איסור דורש אל המתים זה שמרעיב עצמו ולן בבית הקברות כדי שתשרה עליו רוח הטומאה ואותן נשים וכן עמי הארצות שהולכין על קברי מתים וכאילו מדברים עם המתים ואומרים להם צרותיהם, קרוב הדבר שהם בכלל זה. ונמצא שיש מן הגאונים היו רוצים לאסור להשתטח על קברי מתים

Et tout cela se produit dans les milieux Hassidiques de tout bord, sans exception ! Il y a des gens qui ont franchi la barrière entre demander l'intercession du Saddiq et celle de prier le Saddiq, et adressent directement leurs besoins à celui-ci. Mais il y a quatre choses qu'ils oublient :

  1. C'est de la ´avôdhoh Zoroh pure et simple, et contrevient à l'un des 13 principes de la foi israélite.
  2. Le cimetière est un lieu d'impureté.
  3. Le mort n'entend plus ce qui est dit près de sa tombe depuis le moment où il a été enterré.
  4. Le Saddiq est désormais esprit. Il n'y a donc pas besoin de se rendre au cimetière, puisqu'il peut être retrouvé partout.
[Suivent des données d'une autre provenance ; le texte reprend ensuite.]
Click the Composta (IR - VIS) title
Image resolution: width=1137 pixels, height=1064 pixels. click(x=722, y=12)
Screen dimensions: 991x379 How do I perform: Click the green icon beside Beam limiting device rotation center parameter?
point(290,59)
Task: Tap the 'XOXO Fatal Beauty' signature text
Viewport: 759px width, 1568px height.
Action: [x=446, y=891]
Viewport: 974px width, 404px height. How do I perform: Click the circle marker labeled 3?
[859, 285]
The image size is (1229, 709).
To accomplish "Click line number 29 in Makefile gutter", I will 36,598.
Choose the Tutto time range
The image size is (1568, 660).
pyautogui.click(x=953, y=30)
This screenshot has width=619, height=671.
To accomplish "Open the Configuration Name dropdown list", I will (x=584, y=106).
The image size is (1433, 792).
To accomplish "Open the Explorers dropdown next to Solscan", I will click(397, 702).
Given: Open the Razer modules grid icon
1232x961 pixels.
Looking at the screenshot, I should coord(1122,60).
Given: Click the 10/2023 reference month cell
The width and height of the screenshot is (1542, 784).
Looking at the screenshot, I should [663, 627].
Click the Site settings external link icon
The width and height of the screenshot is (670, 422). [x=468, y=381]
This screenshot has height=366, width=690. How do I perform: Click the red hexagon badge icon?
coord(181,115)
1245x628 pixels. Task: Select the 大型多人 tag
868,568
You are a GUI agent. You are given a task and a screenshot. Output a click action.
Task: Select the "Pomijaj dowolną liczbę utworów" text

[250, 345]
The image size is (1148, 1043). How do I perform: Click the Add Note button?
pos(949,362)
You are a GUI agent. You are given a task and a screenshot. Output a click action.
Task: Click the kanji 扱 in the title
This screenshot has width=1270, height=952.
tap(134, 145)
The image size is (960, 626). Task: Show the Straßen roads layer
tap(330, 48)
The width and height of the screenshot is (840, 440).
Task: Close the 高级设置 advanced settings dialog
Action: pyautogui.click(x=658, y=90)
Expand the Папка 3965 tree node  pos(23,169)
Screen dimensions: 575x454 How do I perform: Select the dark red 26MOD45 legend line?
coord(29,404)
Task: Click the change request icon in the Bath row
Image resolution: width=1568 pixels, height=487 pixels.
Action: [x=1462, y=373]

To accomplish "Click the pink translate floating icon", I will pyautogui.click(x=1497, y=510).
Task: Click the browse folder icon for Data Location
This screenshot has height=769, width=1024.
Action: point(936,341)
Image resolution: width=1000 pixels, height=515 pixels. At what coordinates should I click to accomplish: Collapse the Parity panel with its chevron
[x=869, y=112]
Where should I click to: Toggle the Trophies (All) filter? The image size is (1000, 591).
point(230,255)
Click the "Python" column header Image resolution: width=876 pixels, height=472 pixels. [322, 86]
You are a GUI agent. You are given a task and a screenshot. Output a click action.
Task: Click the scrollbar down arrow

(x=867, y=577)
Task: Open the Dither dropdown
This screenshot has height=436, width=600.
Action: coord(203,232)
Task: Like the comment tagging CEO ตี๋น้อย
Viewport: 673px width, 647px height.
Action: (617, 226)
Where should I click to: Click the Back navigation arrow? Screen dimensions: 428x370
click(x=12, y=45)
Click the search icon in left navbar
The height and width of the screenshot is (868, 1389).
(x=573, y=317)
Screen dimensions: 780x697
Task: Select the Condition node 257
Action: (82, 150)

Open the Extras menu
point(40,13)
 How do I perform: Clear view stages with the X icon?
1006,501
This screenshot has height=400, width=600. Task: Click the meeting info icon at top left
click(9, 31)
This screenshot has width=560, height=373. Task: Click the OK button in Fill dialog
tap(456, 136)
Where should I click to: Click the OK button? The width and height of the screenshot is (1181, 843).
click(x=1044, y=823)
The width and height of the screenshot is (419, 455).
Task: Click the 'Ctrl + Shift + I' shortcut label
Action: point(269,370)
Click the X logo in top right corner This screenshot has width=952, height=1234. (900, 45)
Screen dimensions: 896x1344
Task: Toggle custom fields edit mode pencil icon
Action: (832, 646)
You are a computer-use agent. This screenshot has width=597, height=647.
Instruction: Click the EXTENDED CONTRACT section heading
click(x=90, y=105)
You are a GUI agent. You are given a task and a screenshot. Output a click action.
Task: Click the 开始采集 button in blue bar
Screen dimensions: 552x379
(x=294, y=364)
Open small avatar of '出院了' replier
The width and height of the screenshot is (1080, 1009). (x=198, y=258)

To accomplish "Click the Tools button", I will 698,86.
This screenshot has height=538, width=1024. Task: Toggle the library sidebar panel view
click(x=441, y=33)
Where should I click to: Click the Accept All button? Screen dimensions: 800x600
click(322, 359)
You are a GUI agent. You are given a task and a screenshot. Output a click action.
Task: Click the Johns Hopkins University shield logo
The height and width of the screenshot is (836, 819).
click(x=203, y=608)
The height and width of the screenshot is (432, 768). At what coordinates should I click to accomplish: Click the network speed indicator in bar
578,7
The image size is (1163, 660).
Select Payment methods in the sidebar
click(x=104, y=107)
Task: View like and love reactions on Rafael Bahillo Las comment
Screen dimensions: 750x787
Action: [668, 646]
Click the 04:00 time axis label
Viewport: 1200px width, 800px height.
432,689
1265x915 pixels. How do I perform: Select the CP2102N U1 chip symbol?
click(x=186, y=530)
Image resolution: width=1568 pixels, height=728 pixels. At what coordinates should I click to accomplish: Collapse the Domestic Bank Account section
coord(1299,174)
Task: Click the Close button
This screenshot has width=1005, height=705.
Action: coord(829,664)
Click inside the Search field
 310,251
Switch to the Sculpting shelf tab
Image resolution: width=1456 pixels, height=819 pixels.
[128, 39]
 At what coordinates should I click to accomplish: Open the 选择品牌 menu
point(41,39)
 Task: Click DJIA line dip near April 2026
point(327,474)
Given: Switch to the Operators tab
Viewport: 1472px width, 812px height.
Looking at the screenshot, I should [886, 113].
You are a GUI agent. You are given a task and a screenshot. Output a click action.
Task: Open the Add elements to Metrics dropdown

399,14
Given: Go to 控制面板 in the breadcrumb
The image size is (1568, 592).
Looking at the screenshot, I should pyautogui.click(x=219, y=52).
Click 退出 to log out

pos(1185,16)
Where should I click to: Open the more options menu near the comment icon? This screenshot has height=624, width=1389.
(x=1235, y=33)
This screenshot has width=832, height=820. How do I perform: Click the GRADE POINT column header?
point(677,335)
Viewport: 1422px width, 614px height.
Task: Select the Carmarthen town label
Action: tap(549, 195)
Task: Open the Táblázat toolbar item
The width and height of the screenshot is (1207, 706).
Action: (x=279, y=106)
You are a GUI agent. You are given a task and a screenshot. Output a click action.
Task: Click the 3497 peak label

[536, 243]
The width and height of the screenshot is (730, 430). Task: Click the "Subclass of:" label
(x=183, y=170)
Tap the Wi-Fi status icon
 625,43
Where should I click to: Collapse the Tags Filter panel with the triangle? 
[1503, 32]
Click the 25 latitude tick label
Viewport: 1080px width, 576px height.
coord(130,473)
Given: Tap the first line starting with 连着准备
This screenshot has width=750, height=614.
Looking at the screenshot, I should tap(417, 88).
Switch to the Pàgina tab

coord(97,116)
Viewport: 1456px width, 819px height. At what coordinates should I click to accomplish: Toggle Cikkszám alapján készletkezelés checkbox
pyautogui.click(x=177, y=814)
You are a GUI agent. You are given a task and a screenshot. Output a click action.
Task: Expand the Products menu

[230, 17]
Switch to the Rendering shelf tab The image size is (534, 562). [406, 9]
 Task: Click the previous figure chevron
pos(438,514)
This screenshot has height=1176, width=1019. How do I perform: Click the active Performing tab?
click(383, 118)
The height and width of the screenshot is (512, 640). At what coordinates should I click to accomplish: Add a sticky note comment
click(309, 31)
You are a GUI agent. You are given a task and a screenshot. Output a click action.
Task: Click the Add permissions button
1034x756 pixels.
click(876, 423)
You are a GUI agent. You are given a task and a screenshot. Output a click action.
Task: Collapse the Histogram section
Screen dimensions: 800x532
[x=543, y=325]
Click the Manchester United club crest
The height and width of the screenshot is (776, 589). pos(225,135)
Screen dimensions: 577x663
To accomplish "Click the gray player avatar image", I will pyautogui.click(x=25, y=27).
Quant au passage du Talmoudh13 qui tranche que si quelqu'un a calomnié une personne qui est à présent décédée, et n'a donc pas eu la possibilité de lui demander pardon quand elle était encore en vie, il doit se rendre au cimetière et lui demander pardon, passage qui est souvent employé par ceux qui disent que les morts continuent donc à entendre ce qu'on dit sur leurs tombes, l'intention de ce passage est de nous dire qu'il faut demander pardon à HaShem et non au défunt. C'est une manipulation du texte du Talmoudh par ces gens. Voici le passage en question :

Et s'il est déjà mort, on doit rassembler dix fils de l'Homme, les faire tenir sur sa tombe et dire : « J'ai péché contre HaShem, le Dieu d'Israël, et envers celui-ci, que j'ai fait souffrir ! »
ואם מת, מביא עשרה בני אדם ומעמידן על קברו ואומר חטאתי לה' אלהי ישראל ולפלוני שחבלתי בו

Clairement, ce passage ne parle pas du tout du fait de s'adresser au mort, contrairement à ce que font certains Hasidhim, mais au Saint, béni soit-Il, car le mort ne peut plus entendre. Mais alors, pourquoi nous rendre au cimetière, alors que cela aurait pu se faire ailleurs, comme par exemple à la synagogue ? On pourrait également se demander : pourquoi faire venir dix hommes ? N'aurait-il pas été suffisant de demander pardon en présence de trois hommes, comme cela se fait normalement lorsqu'on demande pardon à quelqu'un de son vivant ?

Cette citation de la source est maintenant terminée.